**Problem description**
Beneath this line sits some data. Return only its lines from the one holding "At what coordinates" through the one holding "Given: Expand the Select Account dropdown", inclusive, exactly, with the images removed.

**Records provided**
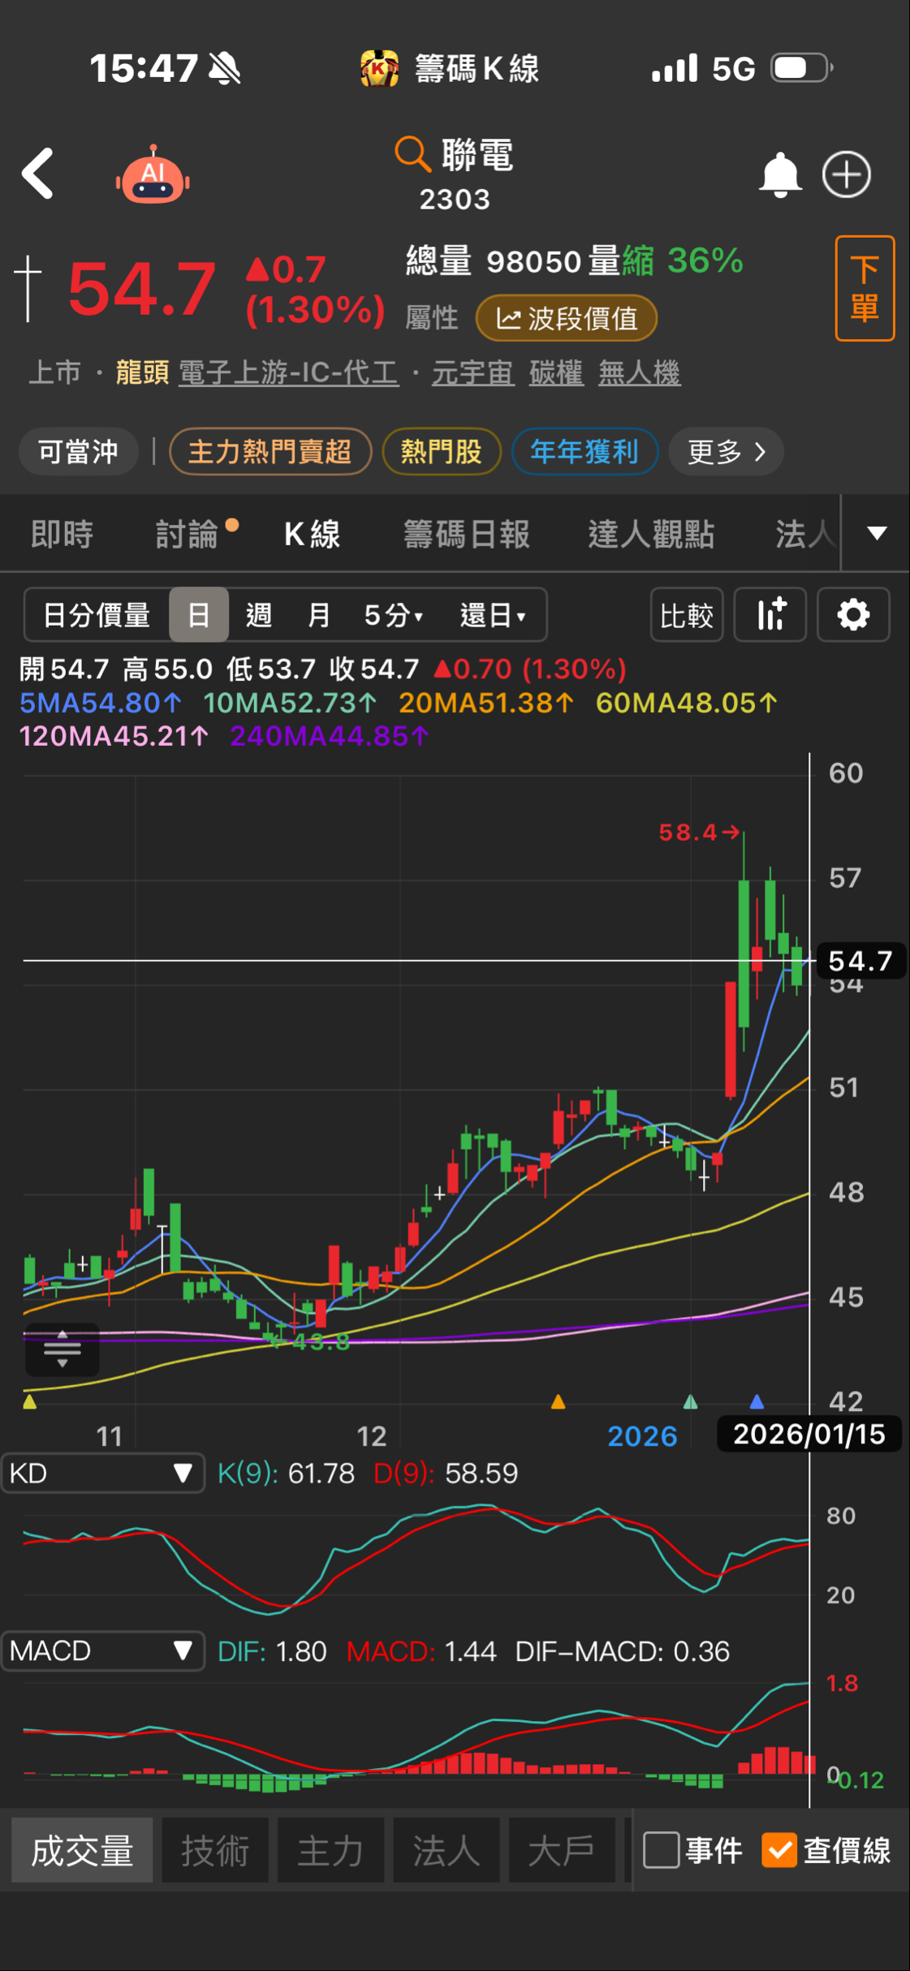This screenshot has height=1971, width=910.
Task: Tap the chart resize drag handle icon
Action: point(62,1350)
* * *
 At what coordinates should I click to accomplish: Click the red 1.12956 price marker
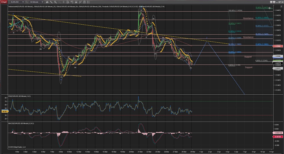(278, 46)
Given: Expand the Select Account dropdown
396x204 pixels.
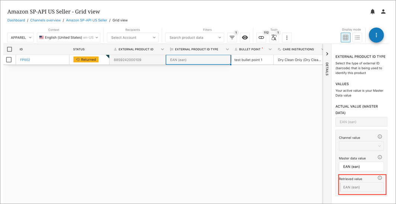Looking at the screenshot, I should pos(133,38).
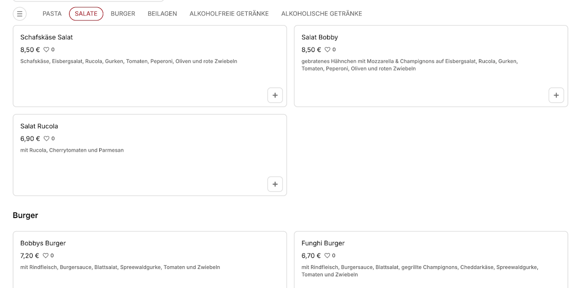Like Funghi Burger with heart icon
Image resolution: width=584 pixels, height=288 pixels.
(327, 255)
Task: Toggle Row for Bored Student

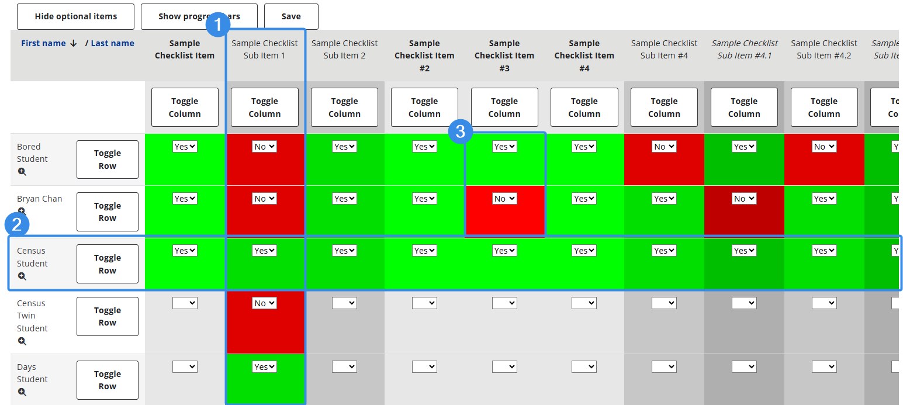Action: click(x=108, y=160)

**Solution for this problem**
 At what coordinates should I click to accomplish: Click the red 1.12956 price marker
(278, 46)
Given: Expand the Select Account dropdown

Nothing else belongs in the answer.